Source records below:

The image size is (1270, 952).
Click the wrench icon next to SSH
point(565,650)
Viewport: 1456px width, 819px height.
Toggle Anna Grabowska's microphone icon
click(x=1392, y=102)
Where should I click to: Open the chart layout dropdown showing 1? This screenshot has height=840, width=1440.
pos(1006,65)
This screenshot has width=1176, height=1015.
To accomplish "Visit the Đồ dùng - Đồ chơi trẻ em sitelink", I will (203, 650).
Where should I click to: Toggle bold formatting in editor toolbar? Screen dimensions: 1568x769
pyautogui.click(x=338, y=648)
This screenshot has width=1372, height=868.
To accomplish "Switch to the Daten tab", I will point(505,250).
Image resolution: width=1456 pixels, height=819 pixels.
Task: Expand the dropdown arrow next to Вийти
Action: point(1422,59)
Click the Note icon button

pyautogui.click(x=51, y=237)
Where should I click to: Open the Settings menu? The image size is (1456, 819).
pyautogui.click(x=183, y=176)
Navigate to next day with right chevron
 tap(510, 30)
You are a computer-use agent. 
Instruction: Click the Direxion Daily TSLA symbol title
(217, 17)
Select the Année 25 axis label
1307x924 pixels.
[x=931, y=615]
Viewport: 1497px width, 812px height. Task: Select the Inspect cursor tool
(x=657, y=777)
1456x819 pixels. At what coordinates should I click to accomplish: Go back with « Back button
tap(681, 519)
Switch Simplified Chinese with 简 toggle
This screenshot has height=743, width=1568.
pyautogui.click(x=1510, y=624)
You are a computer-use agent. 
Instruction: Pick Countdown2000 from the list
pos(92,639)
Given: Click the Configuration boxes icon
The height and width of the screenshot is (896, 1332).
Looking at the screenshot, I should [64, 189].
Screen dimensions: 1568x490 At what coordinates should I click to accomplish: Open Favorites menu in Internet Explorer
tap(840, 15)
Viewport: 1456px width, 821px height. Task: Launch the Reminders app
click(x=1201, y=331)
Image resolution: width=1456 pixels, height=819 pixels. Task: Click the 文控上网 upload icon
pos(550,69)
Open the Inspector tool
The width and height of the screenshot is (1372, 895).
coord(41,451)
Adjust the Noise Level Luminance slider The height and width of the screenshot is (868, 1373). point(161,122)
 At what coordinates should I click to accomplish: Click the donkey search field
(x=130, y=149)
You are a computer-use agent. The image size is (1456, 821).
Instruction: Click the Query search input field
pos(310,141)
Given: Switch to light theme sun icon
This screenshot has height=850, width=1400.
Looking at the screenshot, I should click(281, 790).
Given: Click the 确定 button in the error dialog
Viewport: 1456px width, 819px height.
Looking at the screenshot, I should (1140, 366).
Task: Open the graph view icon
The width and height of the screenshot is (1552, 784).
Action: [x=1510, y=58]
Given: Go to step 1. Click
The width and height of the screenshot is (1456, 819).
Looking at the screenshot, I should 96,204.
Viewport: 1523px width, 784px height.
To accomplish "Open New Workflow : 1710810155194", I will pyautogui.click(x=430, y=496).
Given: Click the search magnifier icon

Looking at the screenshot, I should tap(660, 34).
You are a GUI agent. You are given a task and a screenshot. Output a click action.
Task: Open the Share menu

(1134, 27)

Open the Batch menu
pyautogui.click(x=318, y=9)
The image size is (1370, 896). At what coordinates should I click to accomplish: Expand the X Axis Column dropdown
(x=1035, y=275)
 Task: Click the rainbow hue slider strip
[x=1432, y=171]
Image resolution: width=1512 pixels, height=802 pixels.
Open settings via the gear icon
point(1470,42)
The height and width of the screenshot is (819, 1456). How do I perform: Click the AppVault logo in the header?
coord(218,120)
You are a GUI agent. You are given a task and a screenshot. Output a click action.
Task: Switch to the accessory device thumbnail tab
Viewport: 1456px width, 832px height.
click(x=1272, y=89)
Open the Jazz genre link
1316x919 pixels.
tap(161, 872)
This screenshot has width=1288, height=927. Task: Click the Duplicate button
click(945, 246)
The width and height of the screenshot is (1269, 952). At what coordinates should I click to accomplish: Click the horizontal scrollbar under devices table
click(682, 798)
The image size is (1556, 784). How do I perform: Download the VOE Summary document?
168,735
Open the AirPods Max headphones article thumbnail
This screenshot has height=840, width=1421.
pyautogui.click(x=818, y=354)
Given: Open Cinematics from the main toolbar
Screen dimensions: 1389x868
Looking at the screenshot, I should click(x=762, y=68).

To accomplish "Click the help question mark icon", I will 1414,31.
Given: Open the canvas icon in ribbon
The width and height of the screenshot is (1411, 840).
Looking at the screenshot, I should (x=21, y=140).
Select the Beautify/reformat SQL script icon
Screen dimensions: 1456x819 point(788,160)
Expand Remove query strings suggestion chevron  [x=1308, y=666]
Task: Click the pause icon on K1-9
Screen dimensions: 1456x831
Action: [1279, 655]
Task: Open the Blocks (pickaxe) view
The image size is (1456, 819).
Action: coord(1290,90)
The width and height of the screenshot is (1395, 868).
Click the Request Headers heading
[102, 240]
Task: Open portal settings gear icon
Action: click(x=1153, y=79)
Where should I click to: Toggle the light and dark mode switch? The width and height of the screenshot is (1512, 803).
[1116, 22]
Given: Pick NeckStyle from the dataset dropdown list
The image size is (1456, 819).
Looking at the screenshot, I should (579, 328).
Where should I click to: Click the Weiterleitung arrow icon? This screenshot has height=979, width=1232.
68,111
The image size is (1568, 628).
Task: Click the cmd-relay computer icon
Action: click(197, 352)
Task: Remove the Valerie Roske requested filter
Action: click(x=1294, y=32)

End of Source records.

## Task description
Each entry above should be retyped exactly, with nothing missed.

## Solution to this task
The image size is (1270, 952).
Click the wrench icon next to SSH
point(565,650)
Viewport: 1456px width, 819px height.
Toggle Anna Grabowska's microphone icon
click(x=1392, y=102)
Where should I click to: Open the chart layout dropdown showing 1? This screenshot has height=840, width=1440.
pos(1006,65)
This screenshot has width=1176, height=1015.
To accomplish "Visit the Đồ dùng - Đồ chơi trẻ em sitelink", I will (203, 650).
Where should I click to: Toggle bold formatting in editor toolbar? Screen dimensions: 1568x769
pyautogui.click(x=338, y=648)
This screenshot has width=1372, height=868.
To accomplish "Switch to the Daten tab", I will point(505,250).
Image resolution: width=1456 pixels, height=819 pixels.
Task: Expand the dropdown arrow next to Вийти
Action: point(1422,59)
Click the Note icon button

pyautogui.click(x=51, y=237)
Where should I click to: Open the Settings menu? The image size is (1456, 819).
pyautogui.click(x=183, y=176)
Navigate to next day with right chevron
 tap(510, 30)
You are a computer-use agent. 
Instruction: Click the Direxion Daily TSLA symbol title
(217, 17)
Select the Année 25 axis label
1307x924 pixels.
[x=931, y=615]
Viewport: 1497px width, 812px height. Task: Select the Inspect cursor tool
(x=657, y=777)
1456x819 pixels. At what coordinates should I click to accomplish: Go back with « Back button
tap(681, 519)
Switch Simplified Chinese with 简 toggle
This screenshot has height=743, width=1568.
pyautogui.click(x=1510, y=624)
You are a computer-use agent. 
Instruction: Pick Countdown2000 from the list
pos(92,639)
Given: Click the Configuration boxes icon
The height and width of the screenshot is (896, 1332).
Looking at the screenshot, I should [64, 189].
Screen dimensions: 1568x490 At what coordinates should I click to accomplish: Open Favorites menu in Internet Explorer
tap(840, 15)
Viewport: 1456px width, 821px height. Task: Launch the Reminders app
click(x=1201, y=331)
Image resolution: width=1456 pixels, height=819 pixels. Task: Click the 文控上网 upload icon
pos(550,69)
Open the Inspector tool
The width and height of the screenshot is (1372, 895).
coord(41,451)
Adjust the Noise Level Luminance slider The height and width of the screenshot is (868, 1373). point(161,122)
 At what coordinates should I click to accomplish: Click the donkey search field
(x=130, y=149)
You are a computer-use agent. The image size is (1456, 821).
Instruction: Click the Query search input field
pos(310,141)
Given: Switch to light theme sun icon
This screenshot has height=850, width=1400.
Looking at the screenshot, I should click(281, 790).
Given: Click the 确定 button in the error dialog
Viewport: 1456px width, 819px height.
Looking at the screenshot, I should (1140, 366).
Task: Open the graph view icon
The width and height of the screenshot is (1552, 784).
Action: [x=1510, y=58]
Given: Go to step 1. Click
The width and height of the screenshot is (1456, 819).
Looking at the screenshot, I should 96,204.
Viewport: 1523px width, 784px height.
To accomplish "Open New Workflow : 1710810155194", I will pyautogui.click(x=430, y=496).
Given: Click the search magnifier icon

Looking at the screenshot, I should tap(660, 34).
You are a GUI agent. You are given a task and a screenshot. Output a click action.
Task: Open the Share menu

(1134, 27)

Open the Batch menu
pyautogui.click(x=318, y=9)
The image size is (1370, 896). At what coordinates should I click to accomplish: Expand the X Axis Column dropdown
(x=1035, y=275)
 Task: Click the rainbow hue slider strip
[x=1432, y=171]
Image resolution: width=1512 pixels, height=802 pixels.
Open settings via the gear icon
point(1470,42)
The height and width of the screenshot is (819, 1456). How do I perform: Click the AppVault logo in the header?
coord(218,120)
You are a GUI agent. You are given a task and a screenshot. Output a click action.
Task: Switch to the accessory device thumbnail tab
Viewport: 1456px width, 832px height.
click(x=1272, y=89)
Open the Jazz genre link
1316x919 pixels.
tap(161, 872)
This screenshot has width=1288, height=927. Task: Click the Duplicate button
click(945, 246)
The width and height of the screenshot is (1269, 952). At what coordinates should I click to accomplish: Click the horizontal scrollbar under devices table
click(682, 798)
The image size is (1556, 784). How do I perform: Download the VOE Summary document?
168,735
Open the AirPods Max headphones article thumbnail
This screenshot has height=840, width=1421.
pyautogui.click(x=818, y=354)
Given: Open Cinematics from the main toolbar
Screen dimensions: 1389x868
Looking at the screenshot, I should click(x=762, y=68).

To accomplish "Click the help question mark icon", I will 1414,31.
Given: Open the canvas icon in ribbon
The width and height of the screenshot is (1411, 840).
Looking at the screenshot, I should (x=21, y=140).
Select the Beautify/reformat SQL script icon
Screen dimensions: 1456x819 point(788,160)
Expand Remove query strings suggestion chevron  [x=1308, y=666]
Task: Click the pause icon on K1-9
Screen dimensions: 1456x831
Action: [1279, 655]
Task: Open the Blocks (pickaxe) view
The image size is (1456, 819).
Action: coord(1290,90)
The width and height of the screenshot is (1395, 868).
Click the Request Headers heading
[102, 240]
Task: Open portal settings gear icon
Action: click(x=1153, y=79)
Where should I click to: Toggle the light and dark mode switch? The width and height of the screenshot is (1512, 803).
[1116, 22]
Given: Pick NeckStyle from the dataset dropdown list
The image size is (1456, 819).
Looking at the screenshot, I should (579, 328).
Where should I click to: Click the Weiterleitung arrow icon? This screenshot has height=979, width=1232.
68,111
The image size is (1568, 628).
Task: Click the cmd-relay computer icon
Action: click(197, 352)
Task: Remove the Valerie Roske requested filter
Action: click(x=1294, y=32)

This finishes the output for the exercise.